Atmospheric warming has been linked by researchers to the loss of ice in the Antarctic Peninsula (the northernmost part of the continent), but air temperatures have remained stable and quite low over the rest of Antarctica, so scientists looked to the ocean for the cause of ice loss in the WAIS.
Past research has shown that winds can foster higher melt rates by bringing in warmer bodies of water to the glaciers — but not what drives those changes. It was not been clear whether the swings in wind patterns were caused by natural climate variations, or are linked to human-induced climate change. The present findings show it’s mostly the latter.
The team, which included members from the United Kingdom and the United States, combined observations and climate model simulations to show how the winds over the ocean near West Antarctica have changed since the 1920s in response to rising greenhouse gas concentrations. Ocean temperatures have varied in this region with changes in winds from decade to decade, they report. The team also shows that human-caused climate heating has induced long-term changes in the winds, such that conditions favorable for warm ocean conditions have gradually become more prevalent.
“The impact of human-induced climate change on the Antarctic Ice Sheet is not simple. This is the first evidence for a direct link between human activities and the loss of ice from West Antarctica,” says Lead author Paul Holland, of the British Antarctic Survey. “The results imply that a combination of human activity and natural climate changes have caused the sea-level rise resulting from ice loss in this region.”

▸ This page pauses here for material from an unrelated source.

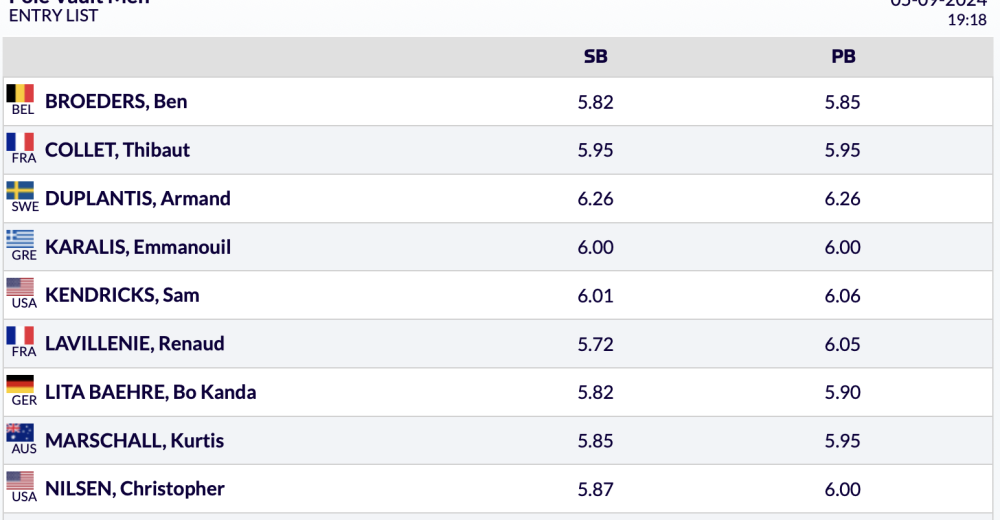Click the Germany flag beside Lita Baehre
Image resolution: width=1000 pixels, height=520 pixels.
(21, 385)
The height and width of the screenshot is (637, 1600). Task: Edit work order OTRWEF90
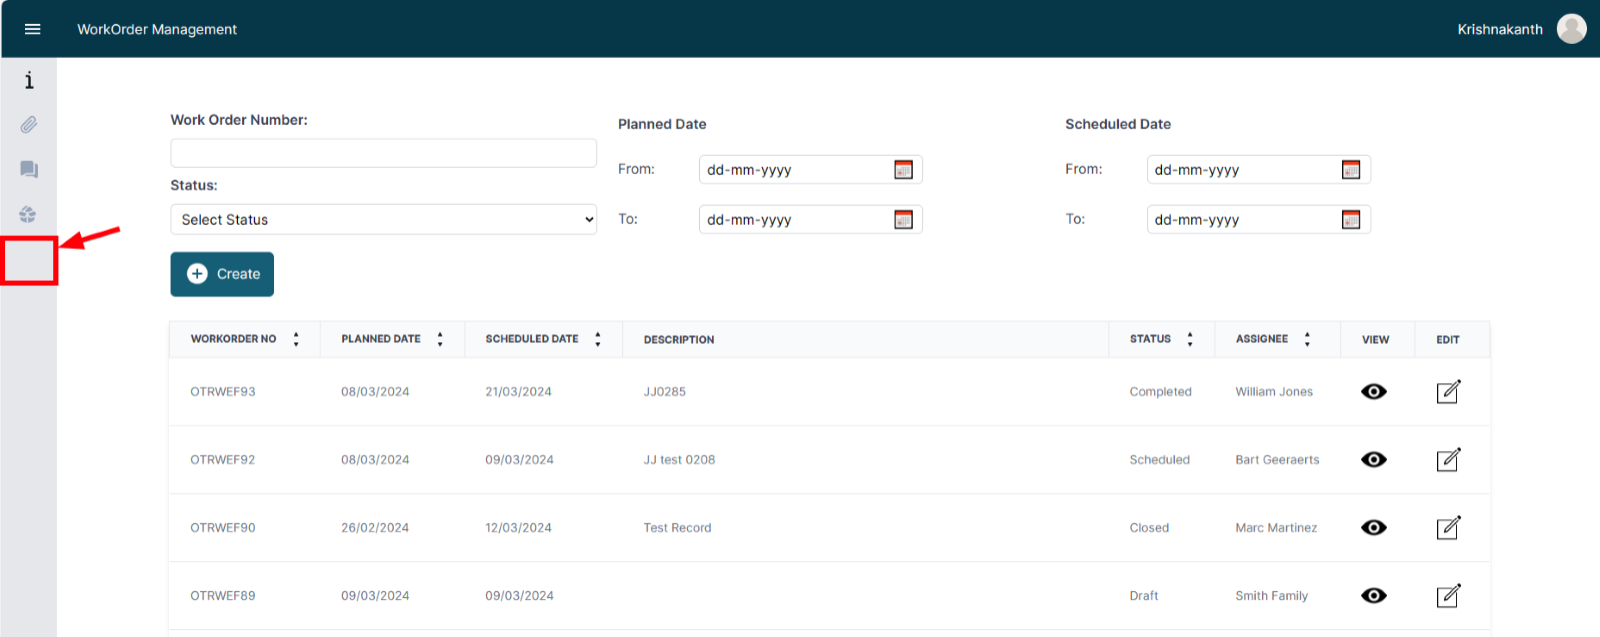[1448, 528]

As for what the future holds, the team also used models to simulate future wind dynamics in the area and how they would fluctuate with changes in greenhouse gas levels. Holland says that if high greenhouse-gas emissions continue in the future, the simulated winds will probably keep changing, and there could be a further increase in ice melting. If emissions are slashed, however, there would probably be little change in the winds from present-day conditions.
“This shows that curbing greenhouse gas emissions now could reduce the future sea-level contribution from this region,” he said.
The paper “West Antarctic ice loss influenced by internal climate variability and anthropogenic forcing” has been published in the journal Nature Geoscience.